## Records provided
· · · · ·

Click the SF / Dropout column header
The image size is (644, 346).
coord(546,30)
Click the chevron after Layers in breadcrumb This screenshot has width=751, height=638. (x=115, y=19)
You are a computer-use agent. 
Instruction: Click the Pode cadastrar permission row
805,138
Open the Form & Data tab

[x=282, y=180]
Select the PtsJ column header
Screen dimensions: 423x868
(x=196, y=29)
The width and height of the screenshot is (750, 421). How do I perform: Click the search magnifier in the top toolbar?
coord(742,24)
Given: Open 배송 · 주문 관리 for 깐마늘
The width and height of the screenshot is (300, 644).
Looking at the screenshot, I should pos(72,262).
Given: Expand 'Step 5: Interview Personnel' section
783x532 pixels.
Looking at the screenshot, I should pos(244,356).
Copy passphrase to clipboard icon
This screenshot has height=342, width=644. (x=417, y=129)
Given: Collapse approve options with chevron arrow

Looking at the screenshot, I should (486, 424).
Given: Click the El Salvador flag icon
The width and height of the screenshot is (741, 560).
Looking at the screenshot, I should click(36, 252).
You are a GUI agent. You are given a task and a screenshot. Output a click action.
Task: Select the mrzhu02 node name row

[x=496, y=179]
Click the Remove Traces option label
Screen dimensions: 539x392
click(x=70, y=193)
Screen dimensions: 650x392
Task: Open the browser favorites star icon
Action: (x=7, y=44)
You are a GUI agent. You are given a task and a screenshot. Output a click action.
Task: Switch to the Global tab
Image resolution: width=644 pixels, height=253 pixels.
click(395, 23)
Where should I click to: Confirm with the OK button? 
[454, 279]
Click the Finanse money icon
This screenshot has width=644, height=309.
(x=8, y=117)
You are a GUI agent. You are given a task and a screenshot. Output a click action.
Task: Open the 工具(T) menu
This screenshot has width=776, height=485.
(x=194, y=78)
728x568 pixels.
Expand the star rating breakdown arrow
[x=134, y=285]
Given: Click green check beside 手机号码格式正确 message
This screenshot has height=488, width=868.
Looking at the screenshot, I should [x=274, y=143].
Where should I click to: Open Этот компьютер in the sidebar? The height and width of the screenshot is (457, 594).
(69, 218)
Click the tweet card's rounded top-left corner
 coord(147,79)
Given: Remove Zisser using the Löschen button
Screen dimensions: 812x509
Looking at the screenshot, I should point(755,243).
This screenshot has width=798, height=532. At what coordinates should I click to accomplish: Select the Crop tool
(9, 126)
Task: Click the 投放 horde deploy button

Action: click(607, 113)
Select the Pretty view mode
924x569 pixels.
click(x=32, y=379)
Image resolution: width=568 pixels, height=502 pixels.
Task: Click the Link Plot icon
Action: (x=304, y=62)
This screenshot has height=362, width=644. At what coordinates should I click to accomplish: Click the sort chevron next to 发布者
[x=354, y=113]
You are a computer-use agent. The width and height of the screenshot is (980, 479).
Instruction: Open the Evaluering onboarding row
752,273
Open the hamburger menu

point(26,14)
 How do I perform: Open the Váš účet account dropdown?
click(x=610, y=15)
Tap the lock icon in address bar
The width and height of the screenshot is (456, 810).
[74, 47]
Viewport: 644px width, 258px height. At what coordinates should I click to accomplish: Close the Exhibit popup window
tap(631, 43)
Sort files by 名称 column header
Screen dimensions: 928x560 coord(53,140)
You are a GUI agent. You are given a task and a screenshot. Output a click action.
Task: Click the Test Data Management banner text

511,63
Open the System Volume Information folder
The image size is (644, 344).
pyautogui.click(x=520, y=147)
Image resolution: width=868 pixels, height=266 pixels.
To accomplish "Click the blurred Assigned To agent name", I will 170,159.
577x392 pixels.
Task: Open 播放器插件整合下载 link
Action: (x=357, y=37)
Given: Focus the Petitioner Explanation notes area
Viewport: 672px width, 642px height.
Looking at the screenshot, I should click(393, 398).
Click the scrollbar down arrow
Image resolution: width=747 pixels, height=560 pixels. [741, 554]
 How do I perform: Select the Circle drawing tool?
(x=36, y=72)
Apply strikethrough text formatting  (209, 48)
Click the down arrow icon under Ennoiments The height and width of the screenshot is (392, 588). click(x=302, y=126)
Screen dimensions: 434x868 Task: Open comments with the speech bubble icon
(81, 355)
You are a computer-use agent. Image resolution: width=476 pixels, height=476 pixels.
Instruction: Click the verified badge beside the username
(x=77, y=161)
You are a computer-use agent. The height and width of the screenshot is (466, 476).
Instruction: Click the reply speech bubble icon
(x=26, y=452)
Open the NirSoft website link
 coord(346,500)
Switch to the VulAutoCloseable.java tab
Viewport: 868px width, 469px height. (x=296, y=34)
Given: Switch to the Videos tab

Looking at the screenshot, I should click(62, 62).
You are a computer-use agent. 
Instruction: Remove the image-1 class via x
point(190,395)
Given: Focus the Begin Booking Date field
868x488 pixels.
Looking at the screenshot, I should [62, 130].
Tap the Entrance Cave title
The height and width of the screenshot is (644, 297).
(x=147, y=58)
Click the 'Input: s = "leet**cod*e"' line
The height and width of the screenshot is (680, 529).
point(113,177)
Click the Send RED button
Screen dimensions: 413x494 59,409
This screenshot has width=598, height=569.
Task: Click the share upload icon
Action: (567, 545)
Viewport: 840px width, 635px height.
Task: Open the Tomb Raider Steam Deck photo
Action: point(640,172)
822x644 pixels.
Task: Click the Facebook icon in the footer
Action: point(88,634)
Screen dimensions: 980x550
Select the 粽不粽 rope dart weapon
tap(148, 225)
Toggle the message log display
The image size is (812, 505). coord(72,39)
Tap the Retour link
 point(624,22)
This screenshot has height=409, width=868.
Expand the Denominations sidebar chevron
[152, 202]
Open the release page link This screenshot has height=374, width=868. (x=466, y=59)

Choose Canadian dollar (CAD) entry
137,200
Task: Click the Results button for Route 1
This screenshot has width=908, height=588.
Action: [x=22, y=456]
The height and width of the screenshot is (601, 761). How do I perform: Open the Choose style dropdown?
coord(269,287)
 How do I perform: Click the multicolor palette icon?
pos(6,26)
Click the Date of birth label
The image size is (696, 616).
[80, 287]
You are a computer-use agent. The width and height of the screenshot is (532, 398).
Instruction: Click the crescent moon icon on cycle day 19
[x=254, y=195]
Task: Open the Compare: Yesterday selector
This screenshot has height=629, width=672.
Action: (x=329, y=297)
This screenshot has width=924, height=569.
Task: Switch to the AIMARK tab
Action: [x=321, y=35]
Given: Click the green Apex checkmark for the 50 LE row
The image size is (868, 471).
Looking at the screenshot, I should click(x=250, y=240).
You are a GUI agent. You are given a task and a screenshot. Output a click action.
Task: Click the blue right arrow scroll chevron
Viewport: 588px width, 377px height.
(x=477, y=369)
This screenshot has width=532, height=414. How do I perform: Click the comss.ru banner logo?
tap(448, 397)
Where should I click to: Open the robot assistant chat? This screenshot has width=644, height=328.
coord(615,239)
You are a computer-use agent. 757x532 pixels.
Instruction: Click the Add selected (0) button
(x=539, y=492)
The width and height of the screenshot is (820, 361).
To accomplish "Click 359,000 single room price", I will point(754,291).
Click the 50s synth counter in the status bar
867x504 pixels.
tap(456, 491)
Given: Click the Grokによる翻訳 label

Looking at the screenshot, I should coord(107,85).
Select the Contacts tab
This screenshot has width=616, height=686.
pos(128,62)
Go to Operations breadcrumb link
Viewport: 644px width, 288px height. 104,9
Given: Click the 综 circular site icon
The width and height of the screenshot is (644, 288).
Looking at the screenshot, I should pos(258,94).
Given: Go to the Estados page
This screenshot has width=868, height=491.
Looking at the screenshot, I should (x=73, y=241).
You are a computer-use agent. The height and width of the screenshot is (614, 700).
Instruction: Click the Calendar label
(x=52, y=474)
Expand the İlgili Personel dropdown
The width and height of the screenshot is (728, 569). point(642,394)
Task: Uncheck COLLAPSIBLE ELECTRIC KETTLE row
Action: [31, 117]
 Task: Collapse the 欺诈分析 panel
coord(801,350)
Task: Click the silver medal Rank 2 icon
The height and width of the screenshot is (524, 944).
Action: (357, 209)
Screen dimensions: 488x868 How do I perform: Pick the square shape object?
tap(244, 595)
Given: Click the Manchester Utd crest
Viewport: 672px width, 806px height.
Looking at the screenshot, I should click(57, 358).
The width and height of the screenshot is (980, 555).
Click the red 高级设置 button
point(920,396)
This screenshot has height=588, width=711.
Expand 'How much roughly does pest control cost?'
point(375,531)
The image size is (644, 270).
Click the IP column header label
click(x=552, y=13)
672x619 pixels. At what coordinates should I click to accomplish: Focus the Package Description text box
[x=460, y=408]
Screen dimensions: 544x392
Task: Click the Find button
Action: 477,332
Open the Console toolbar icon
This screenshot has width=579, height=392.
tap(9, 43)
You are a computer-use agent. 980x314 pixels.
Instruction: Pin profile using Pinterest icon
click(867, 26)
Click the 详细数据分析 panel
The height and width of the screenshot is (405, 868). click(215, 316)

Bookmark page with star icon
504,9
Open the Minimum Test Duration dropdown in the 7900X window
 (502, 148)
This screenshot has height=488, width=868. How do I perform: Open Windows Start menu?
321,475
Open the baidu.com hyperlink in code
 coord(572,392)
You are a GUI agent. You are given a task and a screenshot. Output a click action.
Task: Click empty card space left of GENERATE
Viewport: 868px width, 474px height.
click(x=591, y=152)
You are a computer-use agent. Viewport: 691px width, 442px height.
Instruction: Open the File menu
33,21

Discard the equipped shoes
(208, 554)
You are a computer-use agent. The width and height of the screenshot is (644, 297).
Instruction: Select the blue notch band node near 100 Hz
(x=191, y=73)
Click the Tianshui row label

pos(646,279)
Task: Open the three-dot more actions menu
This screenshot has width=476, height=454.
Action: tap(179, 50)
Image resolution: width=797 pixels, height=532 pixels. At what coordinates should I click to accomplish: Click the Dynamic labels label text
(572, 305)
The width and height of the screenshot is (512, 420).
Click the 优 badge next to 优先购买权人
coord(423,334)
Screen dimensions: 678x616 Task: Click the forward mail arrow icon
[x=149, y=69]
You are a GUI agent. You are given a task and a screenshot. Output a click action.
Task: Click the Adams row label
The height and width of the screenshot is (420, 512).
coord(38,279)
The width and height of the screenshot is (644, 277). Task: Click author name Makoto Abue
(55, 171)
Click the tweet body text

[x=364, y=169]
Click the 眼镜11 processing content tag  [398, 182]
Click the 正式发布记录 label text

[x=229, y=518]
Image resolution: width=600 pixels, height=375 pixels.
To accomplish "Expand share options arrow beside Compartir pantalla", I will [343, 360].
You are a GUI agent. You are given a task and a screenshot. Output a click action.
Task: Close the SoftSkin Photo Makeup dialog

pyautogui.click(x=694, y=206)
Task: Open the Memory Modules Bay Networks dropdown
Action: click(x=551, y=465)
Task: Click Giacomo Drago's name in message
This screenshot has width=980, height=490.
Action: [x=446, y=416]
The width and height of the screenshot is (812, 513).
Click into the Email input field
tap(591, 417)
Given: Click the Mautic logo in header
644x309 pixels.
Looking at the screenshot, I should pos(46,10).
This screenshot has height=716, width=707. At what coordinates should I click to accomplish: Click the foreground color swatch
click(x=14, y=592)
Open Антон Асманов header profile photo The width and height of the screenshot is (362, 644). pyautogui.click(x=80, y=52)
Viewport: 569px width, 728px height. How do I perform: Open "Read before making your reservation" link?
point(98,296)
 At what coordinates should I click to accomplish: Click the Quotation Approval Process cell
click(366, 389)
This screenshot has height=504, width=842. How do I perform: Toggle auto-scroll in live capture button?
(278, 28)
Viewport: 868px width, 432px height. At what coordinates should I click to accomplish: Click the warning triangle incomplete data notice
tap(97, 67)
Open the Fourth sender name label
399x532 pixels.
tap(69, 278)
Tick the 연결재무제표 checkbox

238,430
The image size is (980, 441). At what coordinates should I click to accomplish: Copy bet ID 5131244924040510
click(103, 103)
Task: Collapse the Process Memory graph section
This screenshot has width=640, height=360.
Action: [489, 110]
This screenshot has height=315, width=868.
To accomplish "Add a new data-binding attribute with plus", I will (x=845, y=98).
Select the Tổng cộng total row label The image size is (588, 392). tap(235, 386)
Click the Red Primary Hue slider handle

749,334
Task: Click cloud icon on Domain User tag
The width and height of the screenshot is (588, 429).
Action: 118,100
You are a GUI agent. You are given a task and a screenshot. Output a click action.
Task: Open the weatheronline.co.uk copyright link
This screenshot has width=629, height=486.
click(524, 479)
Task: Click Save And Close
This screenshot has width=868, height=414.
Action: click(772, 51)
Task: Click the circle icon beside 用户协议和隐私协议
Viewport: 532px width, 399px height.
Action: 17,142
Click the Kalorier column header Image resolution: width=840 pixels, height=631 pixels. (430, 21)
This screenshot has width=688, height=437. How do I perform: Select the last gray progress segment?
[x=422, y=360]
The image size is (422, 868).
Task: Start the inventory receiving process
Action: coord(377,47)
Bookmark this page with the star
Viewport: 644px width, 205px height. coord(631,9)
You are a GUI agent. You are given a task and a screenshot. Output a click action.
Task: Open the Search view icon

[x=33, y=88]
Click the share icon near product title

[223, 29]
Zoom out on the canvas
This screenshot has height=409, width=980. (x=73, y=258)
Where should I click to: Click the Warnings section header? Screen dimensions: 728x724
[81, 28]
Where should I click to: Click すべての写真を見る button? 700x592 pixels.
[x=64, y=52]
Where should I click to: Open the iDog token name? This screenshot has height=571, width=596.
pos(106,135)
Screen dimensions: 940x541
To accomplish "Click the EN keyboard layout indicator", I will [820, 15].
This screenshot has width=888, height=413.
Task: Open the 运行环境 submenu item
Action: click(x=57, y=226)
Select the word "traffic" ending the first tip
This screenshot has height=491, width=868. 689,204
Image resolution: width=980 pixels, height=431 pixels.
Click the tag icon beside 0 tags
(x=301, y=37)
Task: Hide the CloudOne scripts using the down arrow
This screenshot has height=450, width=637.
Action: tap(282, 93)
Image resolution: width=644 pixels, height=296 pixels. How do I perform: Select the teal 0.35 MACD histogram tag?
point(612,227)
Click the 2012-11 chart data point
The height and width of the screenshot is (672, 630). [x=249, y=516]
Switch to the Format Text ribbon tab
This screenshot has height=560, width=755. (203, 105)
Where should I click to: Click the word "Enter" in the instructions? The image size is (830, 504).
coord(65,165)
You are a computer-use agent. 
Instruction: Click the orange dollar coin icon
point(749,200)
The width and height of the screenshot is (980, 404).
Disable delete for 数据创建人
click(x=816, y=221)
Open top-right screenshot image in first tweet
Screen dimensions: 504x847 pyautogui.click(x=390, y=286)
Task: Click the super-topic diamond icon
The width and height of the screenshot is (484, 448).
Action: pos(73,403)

· · · · ·

## Task brief
What lines of the material contain "green"? Show them.

## Written answer
Given: Click green check beside 手机号码格式正确 message
Given: Click the green Apex checkmark for the 50 LE row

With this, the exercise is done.